Good cybersecurity comes from focusing on the right things, but what are they?
“There is no wrong way into the security field and it’s never too late to make a career switch that will take you there,” says Mark Orlando, CTO at Raytheon Cyber Protection Solutions.
If you think that’s easy for him to say, consider his education and employment twists and turns before getting into technology and, ultimately, into cybersecurity: he was an art and design student, then a Marine, and later an UPS truck loader.
While doing that last job and hating it, he decided that there was no personal sacrifice too big to make a total life change. So, he spent a summer sleeping on his brother’s couch, consuming every Unix and TCP/IP book he could find, until he landed a junior system administrator job.
Several generous mentors and more than a few lucky breaks later, he moved into cyber defense as a security analyst and rose up through the ranks. During his tenure in cybersecurity, he has built and run security operations teams at the White House, the Pentagon, global managed security service providers, and various other organizations in the public and private sectors.
“One of the lessons I learned along the way is that all you really need to be successful in security is an inquisitive mind and a good attitude; technical skills, by comparison, are far easier to acquire,” he told Help Net Security.
“With that in mind, it’s also important that we uphold high standards in this field without being exclusionary, which is something we sometimes struggle with as a community.”
A change in mindset and approach
Those high standards should definitely also include avoiding FUD (fear, uncertainty and doubt) as one of the main sales tactics.
“Anyone who has spent a significant amount of time in this industry understands that you can make a positive impact and be successful without sacrificing job security – as long as technology keeps evolving, the threats and vulnerabilities will evolve along with it,” he noted.
Demonstrating your own value outside of a crisis is a challenge, but it’s a challenge that every infosec professional should do their best to overcome.
One aspect of this is changing the organizations’ mindset regarding security. “Our job is to enable organizations to create value securely and to quantify the risk of the alternative, not to put up obstacles and police our organization,” he added.
Another aspect is changing their own mindset, i.e. the tendency to look at cybersecurity as a problem that could be solved if only they could invest more in security products or hire more people. This usually leads to inordinate investment in niche problems and applying outdated solutions to new challenges.
For example, security teams end up focusing more on defending against zero-day exploits instead of hardening and managing network infrastructure, or on adding more SOC analysts and 24/7 coverage instead of embedding security resources in strategic initiatives like software development and cloud migration.
“I see my job as helping others make smart long-term investments and focus on the right things, even if those things aren’t the most exciting,” he says. In his opinion, building defensible networks and educating users can be just as exciting if it frustrates one’s adversaries.
Avoiding pitfalls when building a security strategy
There are a couple of things IT security leaders should keep in mind when building a security strategy suitable for their organization: they should tie it to business needs and they should not make it too ambitious.

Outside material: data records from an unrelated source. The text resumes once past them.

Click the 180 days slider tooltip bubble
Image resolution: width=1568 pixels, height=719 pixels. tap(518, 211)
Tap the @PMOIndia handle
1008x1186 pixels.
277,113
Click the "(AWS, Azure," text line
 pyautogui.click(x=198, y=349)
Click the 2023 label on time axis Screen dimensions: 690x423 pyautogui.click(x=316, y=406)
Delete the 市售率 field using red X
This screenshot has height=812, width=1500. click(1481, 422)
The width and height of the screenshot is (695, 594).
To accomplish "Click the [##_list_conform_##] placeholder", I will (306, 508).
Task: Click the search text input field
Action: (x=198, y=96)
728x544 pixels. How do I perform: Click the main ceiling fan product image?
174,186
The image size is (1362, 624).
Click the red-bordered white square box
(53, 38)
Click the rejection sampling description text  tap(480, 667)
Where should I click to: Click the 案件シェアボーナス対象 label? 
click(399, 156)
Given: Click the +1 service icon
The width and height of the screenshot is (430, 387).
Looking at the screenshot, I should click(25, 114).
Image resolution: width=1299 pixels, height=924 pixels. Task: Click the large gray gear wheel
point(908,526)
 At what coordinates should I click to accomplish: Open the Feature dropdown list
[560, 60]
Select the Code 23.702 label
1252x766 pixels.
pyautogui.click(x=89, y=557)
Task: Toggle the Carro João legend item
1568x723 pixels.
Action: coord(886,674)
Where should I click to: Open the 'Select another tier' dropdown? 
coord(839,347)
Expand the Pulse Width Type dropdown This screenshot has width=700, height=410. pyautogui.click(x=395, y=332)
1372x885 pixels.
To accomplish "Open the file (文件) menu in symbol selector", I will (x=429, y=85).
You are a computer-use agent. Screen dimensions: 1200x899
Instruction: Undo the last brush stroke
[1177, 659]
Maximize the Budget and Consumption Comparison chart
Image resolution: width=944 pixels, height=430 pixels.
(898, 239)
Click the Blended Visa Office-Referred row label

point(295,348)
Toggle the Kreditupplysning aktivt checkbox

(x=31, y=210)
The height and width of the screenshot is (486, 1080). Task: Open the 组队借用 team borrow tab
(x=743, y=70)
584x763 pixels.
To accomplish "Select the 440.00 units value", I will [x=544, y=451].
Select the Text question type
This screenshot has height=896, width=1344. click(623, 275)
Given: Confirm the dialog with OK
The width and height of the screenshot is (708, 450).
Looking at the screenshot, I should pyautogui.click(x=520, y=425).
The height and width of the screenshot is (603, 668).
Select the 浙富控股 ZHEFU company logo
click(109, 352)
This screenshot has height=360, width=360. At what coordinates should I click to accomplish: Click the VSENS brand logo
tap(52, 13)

“First, you need to understand how the organization creates value: is it shipping widgets, providing a public service, managing data, or all of the above? If you can tie those things to the systems, processes, and users that support them, you can start building a threat model and better understand what you’re trying to defend (and defend against). This means understanding not only how the business works, but the roles and responsibilities of the leadership whose support you’ll need to execute your strategy,” Orlando explains.
At the same time, they should avoid trying to effect many initiatives at once.
“Trying to do everything at once is a good way to do a lot of things poorly,” he opines. “A well-executed strategy is iterative with realistic goals that build upon each other. For example, a mature incident response plan starts with good visibility and repeatable processes. Showing success in these areas and hard data to justify your efforts can help you get buy-in from management and other groups that are key to the incident response process.”
Future challenges for the infosec industry
Same as all other industries, the infosec industry is growing, shifting and changing, and so is the threat landscape. In some threat spaces, the industry is struggling to keep pace.
“Election security and critical infrastructure are two examples of vast, complicated processes and infrastructures where we’re arguably well behind the power curve in talking about security,” Orlando pointed out.
“These won’t be the last ‘new’ security conversations we’ll have to have, and the only way we’ll be able to scale to these new challenges is by sharing our knowledge, avoiding fear-mongering, and talking in plain English about these problems.”
He also expects that – after years of over-investment in security tools and despite security spending increasing year over year – a course correction is in the cards.
“We can’t keep relying on niche skill sets and highly complex platforms to do everything we need to do, and demand will drive security technology to be more like consumer apps and less like enterprise software in terms of usability and demonstrated value,” he believes.
“There’s going to be a reckoning for organizations who have poured millions into monolithic security applications with little operational value to show for it, and those organizations will be at a disadvantage to those who have adopted more modular, agile toolsets that can be evaluated and switched out more easily. We can also expect more competition for those security dollars as business contend with more privacy and security regulations and look to reduce exposure through cyber insurance and external service providers.”